==== Records shown

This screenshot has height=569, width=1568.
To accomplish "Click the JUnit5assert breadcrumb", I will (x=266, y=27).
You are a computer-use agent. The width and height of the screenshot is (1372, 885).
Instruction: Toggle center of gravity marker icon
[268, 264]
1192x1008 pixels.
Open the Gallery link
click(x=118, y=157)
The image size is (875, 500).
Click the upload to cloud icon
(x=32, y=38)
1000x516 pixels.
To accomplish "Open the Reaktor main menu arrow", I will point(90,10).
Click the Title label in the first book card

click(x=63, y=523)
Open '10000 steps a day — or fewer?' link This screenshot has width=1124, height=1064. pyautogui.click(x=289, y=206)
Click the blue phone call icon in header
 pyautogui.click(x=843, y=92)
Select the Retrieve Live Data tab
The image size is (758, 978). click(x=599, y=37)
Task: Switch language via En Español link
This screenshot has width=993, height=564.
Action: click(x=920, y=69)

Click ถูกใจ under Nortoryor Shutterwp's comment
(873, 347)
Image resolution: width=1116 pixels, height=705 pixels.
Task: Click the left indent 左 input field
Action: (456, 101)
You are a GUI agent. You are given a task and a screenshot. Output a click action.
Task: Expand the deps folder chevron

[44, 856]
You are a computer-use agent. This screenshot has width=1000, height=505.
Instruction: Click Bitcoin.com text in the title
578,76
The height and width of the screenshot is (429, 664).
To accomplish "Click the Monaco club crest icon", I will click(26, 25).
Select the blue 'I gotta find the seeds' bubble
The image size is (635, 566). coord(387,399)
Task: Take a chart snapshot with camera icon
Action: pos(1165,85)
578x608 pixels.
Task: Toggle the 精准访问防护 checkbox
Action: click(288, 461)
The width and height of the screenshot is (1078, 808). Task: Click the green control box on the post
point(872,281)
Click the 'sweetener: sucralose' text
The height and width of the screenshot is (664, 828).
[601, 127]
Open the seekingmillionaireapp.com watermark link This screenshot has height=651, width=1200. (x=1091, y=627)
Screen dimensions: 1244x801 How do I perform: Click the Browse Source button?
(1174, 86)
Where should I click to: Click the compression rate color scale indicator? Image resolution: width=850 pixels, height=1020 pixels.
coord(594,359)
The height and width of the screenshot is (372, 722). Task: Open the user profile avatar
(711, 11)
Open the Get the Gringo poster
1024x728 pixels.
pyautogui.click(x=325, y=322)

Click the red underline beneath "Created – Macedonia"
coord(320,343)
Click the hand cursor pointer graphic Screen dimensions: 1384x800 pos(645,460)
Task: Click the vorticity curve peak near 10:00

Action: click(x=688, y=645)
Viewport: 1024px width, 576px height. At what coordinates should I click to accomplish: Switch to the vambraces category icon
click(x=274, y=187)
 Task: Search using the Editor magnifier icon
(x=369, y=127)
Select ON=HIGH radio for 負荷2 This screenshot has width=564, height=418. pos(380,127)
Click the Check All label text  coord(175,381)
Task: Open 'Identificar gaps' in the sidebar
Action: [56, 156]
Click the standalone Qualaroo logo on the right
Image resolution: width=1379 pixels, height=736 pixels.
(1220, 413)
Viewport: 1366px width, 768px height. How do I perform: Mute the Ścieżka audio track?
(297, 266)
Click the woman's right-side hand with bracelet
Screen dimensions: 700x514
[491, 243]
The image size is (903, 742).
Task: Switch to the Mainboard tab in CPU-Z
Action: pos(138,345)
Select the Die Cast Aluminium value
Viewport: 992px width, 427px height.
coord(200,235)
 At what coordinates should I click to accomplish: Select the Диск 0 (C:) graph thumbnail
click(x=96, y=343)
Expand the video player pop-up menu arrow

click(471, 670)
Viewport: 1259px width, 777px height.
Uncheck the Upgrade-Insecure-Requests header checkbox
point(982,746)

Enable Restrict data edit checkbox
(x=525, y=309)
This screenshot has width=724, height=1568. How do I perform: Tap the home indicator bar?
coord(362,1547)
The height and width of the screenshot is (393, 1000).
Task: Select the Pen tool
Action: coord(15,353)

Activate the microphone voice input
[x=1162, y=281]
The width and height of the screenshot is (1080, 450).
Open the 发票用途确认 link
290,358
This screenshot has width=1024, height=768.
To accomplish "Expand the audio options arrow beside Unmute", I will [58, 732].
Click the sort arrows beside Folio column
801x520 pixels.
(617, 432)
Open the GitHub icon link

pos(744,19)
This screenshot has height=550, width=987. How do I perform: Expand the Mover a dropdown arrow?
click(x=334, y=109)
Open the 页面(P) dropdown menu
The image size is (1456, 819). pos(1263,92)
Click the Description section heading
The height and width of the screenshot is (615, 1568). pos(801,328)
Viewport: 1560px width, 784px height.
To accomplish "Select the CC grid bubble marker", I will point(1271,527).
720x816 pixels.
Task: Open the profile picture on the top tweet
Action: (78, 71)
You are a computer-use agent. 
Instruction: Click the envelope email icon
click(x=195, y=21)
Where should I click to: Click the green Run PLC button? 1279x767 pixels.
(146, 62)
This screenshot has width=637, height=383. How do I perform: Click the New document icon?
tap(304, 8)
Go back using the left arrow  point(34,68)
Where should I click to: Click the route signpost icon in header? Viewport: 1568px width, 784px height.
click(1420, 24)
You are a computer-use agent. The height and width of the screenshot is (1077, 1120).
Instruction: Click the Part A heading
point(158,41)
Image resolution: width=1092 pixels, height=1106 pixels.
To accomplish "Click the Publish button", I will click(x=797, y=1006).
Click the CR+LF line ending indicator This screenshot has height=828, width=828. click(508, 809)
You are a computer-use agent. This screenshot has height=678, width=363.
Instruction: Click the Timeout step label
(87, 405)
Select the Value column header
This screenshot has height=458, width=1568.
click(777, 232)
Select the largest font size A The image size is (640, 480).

========

* **Task item**
For each line above that contains "agent", make a copy.

* **Response to this task**
You are a computer-use agent. The width and height of the screenshot is (1372, 885).
You are a GUI agent. You are given a task and a screenshot. Output a click action.
You are a computer-use agent. This screenshot has width=1000, height=505.
You are a computer-use agent. 
You are a computer-use agent. The height and width of the screenshot is (1077, 1120).
You are a computer-use agent. This screenshot has height=678, width=363.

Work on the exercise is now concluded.